Maggie Gong & Youheng Yang

URL:

https://hakuz-y.github.io/Parallel_AWT/proposal/

Summary:

This project aims to implement a parallel version of the Adaptive Wavelet Transformation inspired by the paper with both shared memory model and MPI. AWT dynamically selects wavelet bases tailored to local image features, aiming to improve compression and rendering performance over traditional fixed-basis wavelet transforms. The primary objective is to enhance computational performance while preserving scalability and output quality. This involves addressing the unique challenges associated with parallelizing adaptive algorithms, such as load imbalance, data dependencies, and irregular memory access patterns.

Background:

Wavelet transforms are used for analyzing data where features vary over different scales in signal and image processing for tasks such as compression, denoising, and multi-resolution analysis. Real-world signals often have smooth regions interrupted by abrupt changes, so rapidly decaying wave-like oscillation are being used to represent such data.
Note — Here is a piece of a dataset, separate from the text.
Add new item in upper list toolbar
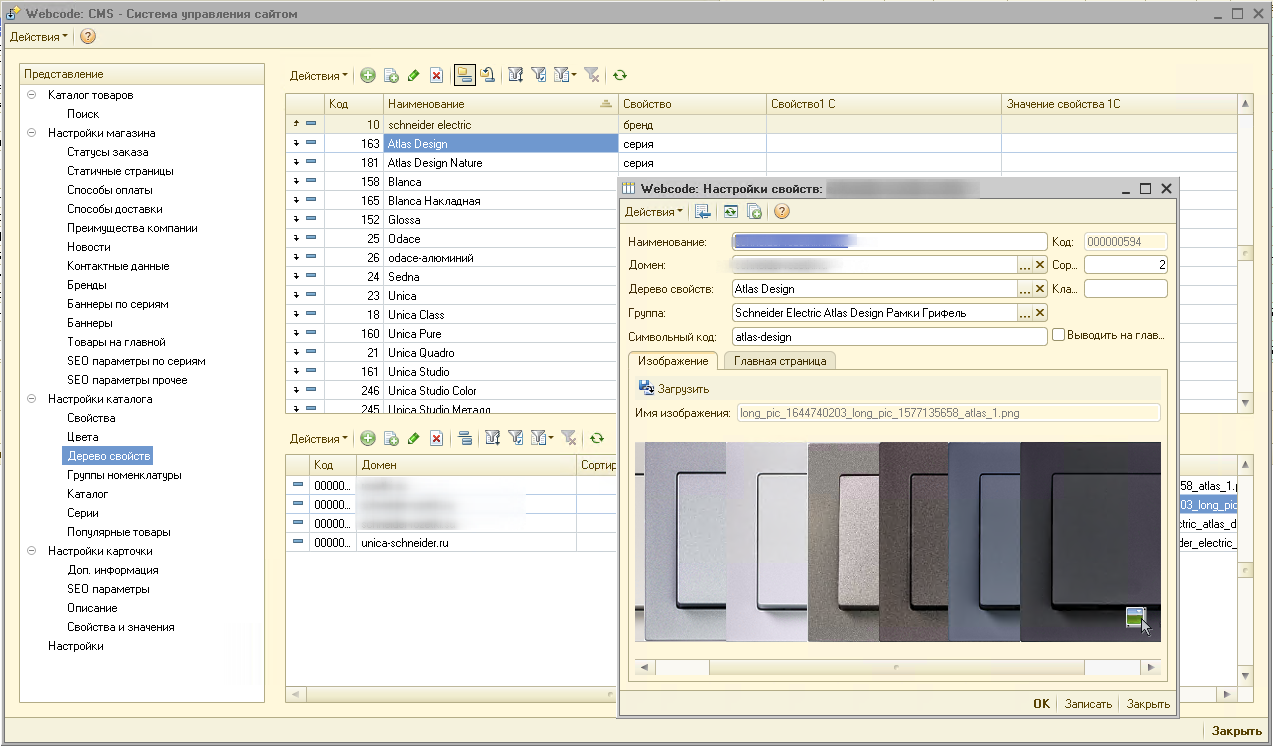This screenshot has height=748, width=1273. tap(368, 76)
To make it more interesting in parallelizing, Adaptive Wavelet Transform (AWT) dynamically selects wavelet basis functions based on local image characteristics, such as texture, edges, or smoothness. This adaptivity increases representation efficiency but introduces significant workload imbalance and data dependencies:

• Computation in one region can influence the basis function selection in adjacent regions.
• This inter-regional dependency complicates parallel execution, as decisions are no longer strictly local.

Adaptive Wavelet Transform Overview:

• Image Analysis: The image is divided into blocks, and each block is analyzed to identify characteristics such as edges, textures, and smooth regions.​
• Basis Function Selection: Based on the analysis, the most suitable wavelet basis function is selected for each block to best represent its features.​
• Transformation: The selected wavelet transform is applied to each block, resulting in coefficients that are more efficiently compressed due to their alignment with local image properties.
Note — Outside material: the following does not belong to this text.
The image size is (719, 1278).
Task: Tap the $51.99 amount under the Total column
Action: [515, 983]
In addition to parallelism, we also plan to explore various strategies for memory access, including in-place and out-of-place implementations; with the former one having less memory overhead but higher complexity and the latter one having more straightforward parallelization but causing extra memory costs.

The Challenge:

Workload Imbalance:

• The main challenge in parallelizing AWT is the load balancing, particularly for spatially inhomogeneous problems. The distribution of data points varies significantly at each resolution level, making static partitioning inefficient.
• Existing parallel algorithms designed for non-adaptive wavelet transforms are unsuitable here, as they rely on stage-wise synchronization at each resolution level—an approach that suffers from poor data locality and load imbalance in adaptive settings.

Data Dependencies:

• Due to spatial overlap of wavelet coefficients, a single input sample at location x contributes to multiple coefficients across different resolution levels. This leads to write conflicts when multiple threads attempt to update overlapping coefficients concurrently.
• In 2D Multi-level AWT, each transformation level depends on coefficients from the previous level. This introduces sequential dependencies where level N cannot begin until level N-1 completes, potentially becoming a bottleneck.

Memory access characteristics

• The computation involves irregular memory access patterns, with non-contiguous writes during coefficient generation. This reduces cache efficiency and increases memory latency.
• Poor spatial locality due to adaptive sampling further degrades cache performance.

Data Movements:

• The algorithm requires substantial data shuffling between resolution levels, especially in the multi-level 2D case. These movements are both expensive and complex, posing additional challenges for parallelization.

Resources:

Adaptive Wavelet Transformation
Adaptive Wavelet Rendering

It would be really helpful if we could have access of PSC machines and test beyond 8 threads.

Goals and Deliverables:

Plan to achieve:

1. Develop a fully functional sequential implementation of AWT application (Image Compression/Rendering).
2. Parallelize the application using a shared memory model (OpenMP) and distributed memory model (MPI) in C++.
3. Profile and analyze the performances of the application, targeting a 4 to 5x speedup with 8 threads.
4. Establish benchmarks to evaluate speedup and scalability across different architectures and input sizes.
5. Document our approach, design decisions, performance findings, and overall progress in detail.

Hope to achieve:

1. Achieve an ideal speedup (7 to 8x with 8 threads).
2. If time permits and progress goes smoothly, we want to explore transactional memory and lock-free techniques for synchronization, comparing their impact on performance and scalability with that of traditional locking-based implementations.

We hope by the end of this project, we develop a deeper understanding of the challenges in parallelizing a highly complex sequential algorithm , as well as the key roles that memory access pattern have in affecting performances of a parallel program.

Platform Choice:

• For CPU parallelization, we plan to use GHC and PSC machines for testing, with number of processes ranging from 1 to 128. We will start with implementing the parallel version using OpenMP with shared memory model for ease of development and then transition to MPI to improve scalability across larger number of processes.
• We will use C++ as our programming language given its performance for efficient low-level control and suitability

Schedule:

• Week 1 (Mar 26th): complete the proposal, brainstorm idea, finalize project outline
• Week 2 (April 2nd): implement the sequential C++ version of the algorithm, create test cases
• Week 3 (April 15th): initial parallel implementation, create more comprehensive test cases, milestone report
• Week 4 (April 22nd): transition from shared memory model to MPI, profiling
• Week 5 (April 28th): more profiling, data analysis and visualization, improvements, prepare final report
• Week 5 (April 29th): presentation